En se baladant dans les rues pentues d’Evora, pimpante cité dont le centre-ville historique a été classé par l’Unesco, on se laisse aller à imaginer les yeux équarquillés des populations rurales de l’Alentejo quand sont arrivés les ors et les pierres précieuses, les esclaves et les épices des mondes lointains que découvraient les navigateurs portugais. Il y avait de quoi impressionner le paysan de l’Alentejo qui se pensait voué à sa terre pour l’éternité.

On peut imaginer aussi la perplexité des envahisseurs, quand ils se heurtaient à ces places fortes perchées en haut des collines, à l’image de Monsaraz, au sud d’Evora, qui domine toute la contrée, ses vignobles, et ses champs de blé, ses ruines préhistoriques et le lac artificiel le plus grand d’Europe qu’a formé le barrage d’Alqueva.

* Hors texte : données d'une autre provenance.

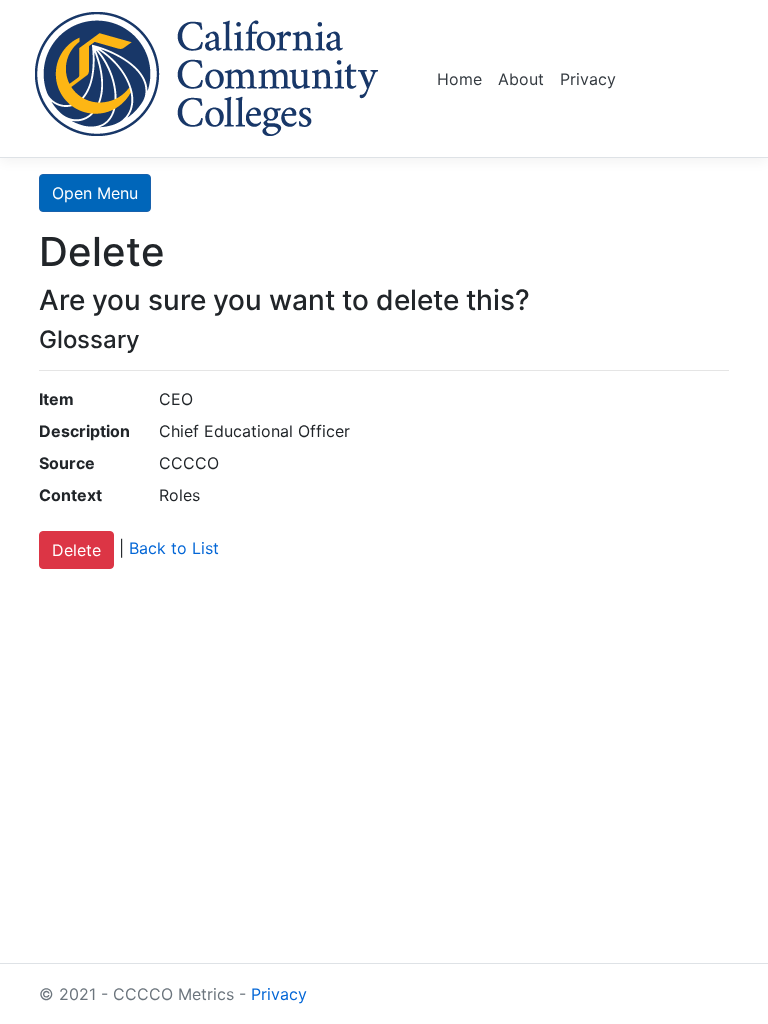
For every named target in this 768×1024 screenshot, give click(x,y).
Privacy (588, 79)
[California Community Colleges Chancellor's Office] (207, 70)
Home (459, 79)
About (521, 79)
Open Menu (95, 193)
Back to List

Dans cette région longtemps sèche, il y a de quoi être étonné en voyant qu’aujourd’hui naviguent de petits navires, loués aux groupes ou aux particuliers. Ils s’aventurent de crique en crique comme butinant au milieu des pré et des champs. Le paysan d’antan n’y retrouverait pas ses moutons, d’autres pas leur maison, désormais sous l’eau.

En s’approchant de la frontière, vers le nord, en revanche, le temps semble s’être arrêté. À l’heure où l’Europe a levé bien des frontières, Elvas, ville enfermée derrière ses murailles et ses remparts d’époques différentes, semble bien esseulée à veiller, comme si rien n’avait changé, sur ces terres aux confins du royaume d’Espagne. Parfaitement conservée, gardée par des forts aux plans géométriques, cette place forte demeure figée dans son prestigieux passé. L’Unesco l’a ajoutée l’an dernier au Patrimoine mondial de l’Humanité. Sauvegardée dans son état de ville de garnison, elle n’attend plus d’armées, juste des autocars remplis de touristes. L’imagination aidant, il n’y a pas à fournir trop d’efforts pour reconstituer sa vie passée.

À une vingtaine de kilomètres plus au nord, Campo Maior constitue un curieux mélange en abritant côte à côte un domaine viticole réputé et l’une des plus importantes usines de torréfaction de café d’Europe. Les deux ont été créées par le même homme, toujours adulé par les habitants de sa ville de naissance pour l’immensité de sa bienfaisance, la simplicité de son mode de vie et sa courtoisie raffinée. C’est à la frontière qu’il doit le début de sa fortune, quand la contrebande battait son plein dans les montagnes entre Alentejo portugais et Estrémadure espagnole, notamment pour du café. Et l’on imagine sans peine les sentiers muletiers qui permettaient de jouer à saute-frontière, pourtant la plus ancienne d’Europe.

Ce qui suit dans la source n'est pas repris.